The Art of Bronze Statuary in Ancient Greece

Ancient Greeks made many statues from bronze. Images of gods and heroes along with noble political leaders and philosophers could be found in temples and other sanctuaries throughout the country. Some of these works of art can still be seen in certain areas of Greece today. These statues still serve to have an impact on statues that are created in Europe and other parts of the world today.

History of Bronze Statuaries

Back in the third millennium, foundry workers found out that bronze presented certain advantages over copper for making statues. Copper could be found in abundance in certain areas of the country, including Cyprus. Tin, which was also popular at the time, was imported from other countries like Afghanistan, Cornwall, England, and Turkey. Bronze statues and bronze statue products did not start showing up in large scale until some time later. By the Archaic period around 500 B.C., the technique for manufacturing bronze, known as sphyrelaton, went out of style. From there, wax came to be used in the casting of models to be eventually turned into bronze.

Solid Casting

One of the more popular versions of statuary with bronze was through the solid casting of wax. In many ways, this method has become known as a Poor Man’s bronze statues. A model would be surrounded in wax first. Then, heated clay is applied to remove the wax. Once this step is done, then hot metals are poured into the casting. Once the metal cools, the bronze-smith opens the clay model to unleash a solid reproduction in bronze. However, there is one problem. Larger pieces did not fare well with this casting due to the physical properties of bronze.

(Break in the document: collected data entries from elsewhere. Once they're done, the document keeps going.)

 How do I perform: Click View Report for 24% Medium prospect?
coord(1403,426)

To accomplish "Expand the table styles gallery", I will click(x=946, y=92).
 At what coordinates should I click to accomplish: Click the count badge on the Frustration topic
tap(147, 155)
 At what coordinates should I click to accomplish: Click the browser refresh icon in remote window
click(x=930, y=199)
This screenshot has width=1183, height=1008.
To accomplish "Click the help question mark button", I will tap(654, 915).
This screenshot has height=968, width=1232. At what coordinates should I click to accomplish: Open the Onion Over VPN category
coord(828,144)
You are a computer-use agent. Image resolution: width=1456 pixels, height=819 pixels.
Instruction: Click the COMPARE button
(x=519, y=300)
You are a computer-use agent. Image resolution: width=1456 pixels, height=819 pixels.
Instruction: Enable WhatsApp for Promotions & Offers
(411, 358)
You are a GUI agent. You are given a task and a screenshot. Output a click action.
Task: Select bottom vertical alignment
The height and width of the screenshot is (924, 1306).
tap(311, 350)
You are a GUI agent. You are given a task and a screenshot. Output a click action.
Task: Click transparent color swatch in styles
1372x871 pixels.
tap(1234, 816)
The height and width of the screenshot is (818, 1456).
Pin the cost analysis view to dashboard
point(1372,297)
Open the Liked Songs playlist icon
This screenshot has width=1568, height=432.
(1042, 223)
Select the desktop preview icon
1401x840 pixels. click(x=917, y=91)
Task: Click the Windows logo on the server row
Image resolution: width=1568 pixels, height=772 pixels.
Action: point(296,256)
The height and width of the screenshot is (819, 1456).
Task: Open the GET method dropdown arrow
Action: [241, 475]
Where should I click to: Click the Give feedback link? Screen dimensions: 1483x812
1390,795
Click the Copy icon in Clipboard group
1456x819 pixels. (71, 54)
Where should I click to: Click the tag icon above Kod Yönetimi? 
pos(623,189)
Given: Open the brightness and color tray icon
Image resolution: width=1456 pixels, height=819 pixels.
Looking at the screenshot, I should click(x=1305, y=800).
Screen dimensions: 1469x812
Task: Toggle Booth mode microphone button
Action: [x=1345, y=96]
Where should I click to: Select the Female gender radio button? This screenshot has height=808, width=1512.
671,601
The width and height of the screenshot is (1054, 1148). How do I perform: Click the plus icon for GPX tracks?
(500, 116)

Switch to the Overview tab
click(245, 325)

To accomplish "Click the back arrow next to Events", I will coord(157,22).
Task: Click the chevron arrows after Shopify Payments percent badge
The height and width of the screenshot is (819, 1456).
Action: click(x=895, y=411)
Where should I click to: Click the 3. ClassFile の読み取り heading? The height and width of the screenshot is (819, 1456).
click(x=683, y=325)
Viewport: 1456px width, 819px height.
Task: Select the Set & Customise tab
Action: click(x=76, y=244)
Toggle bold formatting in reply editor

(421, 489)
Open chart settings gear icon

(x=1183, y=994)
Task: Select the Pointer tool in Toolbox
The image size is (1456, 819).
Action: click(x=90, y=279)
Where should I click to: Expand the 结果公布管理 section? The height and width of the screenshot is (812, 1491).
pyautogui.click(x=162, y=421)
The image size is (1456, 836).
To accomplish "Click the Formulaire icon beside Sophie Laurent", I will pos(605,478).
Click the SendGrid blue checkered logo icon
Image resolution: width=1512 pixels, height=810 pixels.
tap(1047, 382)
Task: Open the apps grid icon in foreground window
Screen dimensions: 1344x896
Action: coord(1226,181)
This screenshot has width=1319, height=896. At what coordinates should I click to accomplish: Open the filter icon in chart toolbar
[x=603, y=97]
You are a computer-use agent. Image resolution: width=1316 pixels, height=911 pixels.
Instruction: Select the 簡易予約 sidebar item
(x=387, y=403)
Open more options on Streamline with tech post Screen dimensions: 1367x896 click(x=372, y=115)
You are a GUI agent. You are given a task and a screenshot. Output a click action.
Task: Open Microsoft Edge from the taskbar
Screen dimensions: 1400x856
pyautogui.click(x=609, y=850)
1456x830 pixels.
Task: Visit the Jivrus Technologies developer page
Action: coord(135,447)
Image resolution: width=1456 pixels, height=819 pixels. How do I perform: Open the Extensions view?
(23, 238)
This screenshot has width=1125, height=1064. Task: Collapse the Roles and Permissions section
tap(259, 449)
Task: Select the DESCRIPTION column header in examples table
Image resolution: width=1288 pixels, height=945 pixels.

Therefore, a large statue would be cast in several pieces that would then be placed together by the bronze-smith. Iron rods would then be used to stabilize the core.

Indirectly Making Statues

Clay soon became the first material that was preferred for casting. A mold of clay or plaster could be used to replicate a form. It comes off without damaging any modeling. Beeswax lines each layer. Once it is cooled and model is removed, an artist or smith checks the quality of the mold before hot, liquid metal is poured into the mold. Once more, it is allowed to cool before the mold is removed.

Conclusion

There are many important aspects of Ancient Greek culture and art that still has yet to be understood. This technique shows how advanced their technology was, especially since it is still used today as a fair art medium.